Sin proselitismos pero con contundencia

>Los pueblos maduran como las personas a base de encontronazos: zascandiles que se cruzan en tu vida, zancadillas de quienes creías amigos, ese es el lado oscuro; pero también está el lado de la luz: gente que te echa una mano con altruismo; profesionales que te aconsejan en momentos de dudas.

Nosotros ahora estamos asistiendo a esa pulsión entre el lado oscuro y el de la luz. Tenemos la esperanza de que de esta crisis salga algo mejor, un mundo renovado. Y lo esperamos porque el abismo no es un lugar agradable donde pasar el resto de la vida.

Personalmente tengo mucha esperanza con la recristianización de Europa. Hemos caído tan bajo, estamos tan inmersos en una sociedad que ha hecho vacío de sus principios para sustituirlos por un consumismo desaforado y un nihilismo amorfo, que solo queda resurgir de las cenizas. Y lo haremos en minoría pero con mayor autenticidad.

Algo se barrunta en la nueva evangelización de las parroquias. Se implantan nuevos estilos que no son mero consumismo de sacramentos. Hay que hacer visible la Iglesia que camina junto a los más desfavorecidos y la que ora por toda la humanidad doliente.

El encuentro con Dios se suscita con preguntas sobre los humano y lo divino. Y del diálogo abierto surge la inquietud. El compartir se hace necesario y el salir al encuentro del otro una prioridad si no queremos seguir vegetando de las mismas fuentes y con las mismas gentes. Para llegar al otro habrá que hacer algo, en eso la Iglesia precisamente es maestra durante décadas desde el Vaticano II.

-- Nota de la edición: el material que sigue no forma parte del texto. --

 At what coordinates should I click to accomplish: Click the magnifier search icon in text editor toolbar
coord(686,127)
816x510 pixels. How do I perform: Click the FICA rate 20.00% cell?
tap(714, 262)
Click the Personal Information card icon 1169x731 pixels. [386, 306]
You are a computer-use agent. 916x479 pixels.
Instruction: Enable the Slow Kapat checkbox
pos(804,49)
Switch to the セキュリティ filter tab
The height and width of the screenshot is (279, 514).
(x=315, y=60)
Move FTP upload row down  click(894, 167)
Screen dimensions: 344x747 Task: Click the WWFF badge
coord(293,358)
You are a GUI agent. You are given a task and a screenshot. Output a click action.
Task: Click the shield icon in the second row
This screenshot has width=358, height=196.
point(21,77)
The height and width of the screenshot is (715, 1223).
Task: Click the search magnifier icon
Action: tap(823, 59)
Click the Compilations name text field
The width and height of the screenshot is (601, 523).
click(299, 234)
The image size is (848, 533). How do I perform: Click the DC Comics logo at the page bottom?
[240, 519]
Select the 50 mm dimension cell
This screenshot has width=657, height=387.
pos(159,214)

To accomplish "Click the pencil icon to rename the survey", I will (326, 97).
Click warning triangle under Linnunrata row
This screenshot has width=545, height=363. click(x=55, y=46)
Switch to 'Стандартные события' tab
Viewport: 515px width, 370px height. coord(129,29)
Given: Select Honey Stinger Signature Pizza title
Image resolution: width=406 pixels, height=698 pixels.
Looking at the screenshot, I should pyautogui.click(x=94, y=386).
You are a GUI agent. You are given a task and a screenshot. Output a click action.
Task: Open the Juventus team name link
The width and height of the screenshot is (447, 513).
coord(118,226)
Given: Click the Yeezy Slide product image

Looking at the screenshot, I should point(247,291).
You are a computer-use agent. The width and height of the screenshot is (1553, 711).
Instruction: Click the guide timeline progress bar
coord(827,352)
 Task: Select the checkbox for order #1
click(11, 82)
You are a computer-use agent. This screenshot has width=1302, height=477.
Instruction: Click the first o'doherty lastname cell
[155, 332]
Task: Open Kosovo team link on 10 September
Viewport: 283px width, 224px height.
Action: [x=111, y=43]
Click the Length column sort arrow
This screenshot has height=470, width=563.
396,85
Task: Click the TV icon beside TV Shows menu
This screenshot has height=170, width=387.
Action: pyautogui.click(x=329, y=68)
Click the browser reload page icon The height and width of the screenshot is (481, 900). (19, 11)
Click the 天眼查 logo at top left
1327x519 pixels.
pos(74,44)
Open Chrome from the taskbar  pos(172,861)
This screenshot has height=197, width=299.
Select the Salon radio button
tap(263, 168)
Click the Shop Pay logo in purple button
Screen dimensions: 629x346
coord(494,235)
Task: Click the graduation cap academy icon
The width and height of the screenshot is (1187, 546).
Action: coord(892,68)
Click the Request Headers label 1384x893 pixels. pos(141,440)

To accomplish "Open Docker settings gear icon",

Pero quienes vivieron aquella primavera genial, son ahora personas desencantadas que han visto el invierno eclesial más que florecer las semillas sembradas. Sin embargo esa es la dinámica de la obra de Dios, que no sigue nuestros caminos. El nos ha prometido que estará con nosotros hasta el final de los tiempos. Y mientras llega ese momento, sabemos que hay brotes verdes que surgen puntualmente. Hay que darlos a conocer, hacerlos visibles. Son jóvenes que apuestan por Dios y dejan sus brillantes carreras aparcadas para ponerse al servicio del Reino.

Luego están las parroquias que no atraen a la juventud, porque éstos están a otras cosas, vienen de familias donde no se ha cultivado la fe desde la infancia, consumen los sacramentos como un acontecimiento social y planean como drones sin aterrizar en el encuentro con Dios.

El diálogo fe cultura es hoy si cabe más difícil que nunca, puesto que la fe ya no está incardinada en la cultura y la sociedad, quedan los vestigios de las épocas donde desde pintores, filósofos, literatos y otros miembros creativos de la sociedad, participaban del hecho religioso en sus obras. Había un mecenazgo cultural que está reflejado en los museos y las obras arquitectónicas o literarias.

Por eso el mundo virtual de las redes tiene que ser conquistado, así como la televisión y el cine. Necesitamos dar testimonio en todos los ámbitos sociales y si cabe no parecer bichos raros. sino personas con unos principios que les hacen felices.

Entramos por tanto en la dinámica de buscar una nueva evangelización sin proselitismos, dice el Papa Francisco, pero con contundencia se aprestan a añadir los entendidos.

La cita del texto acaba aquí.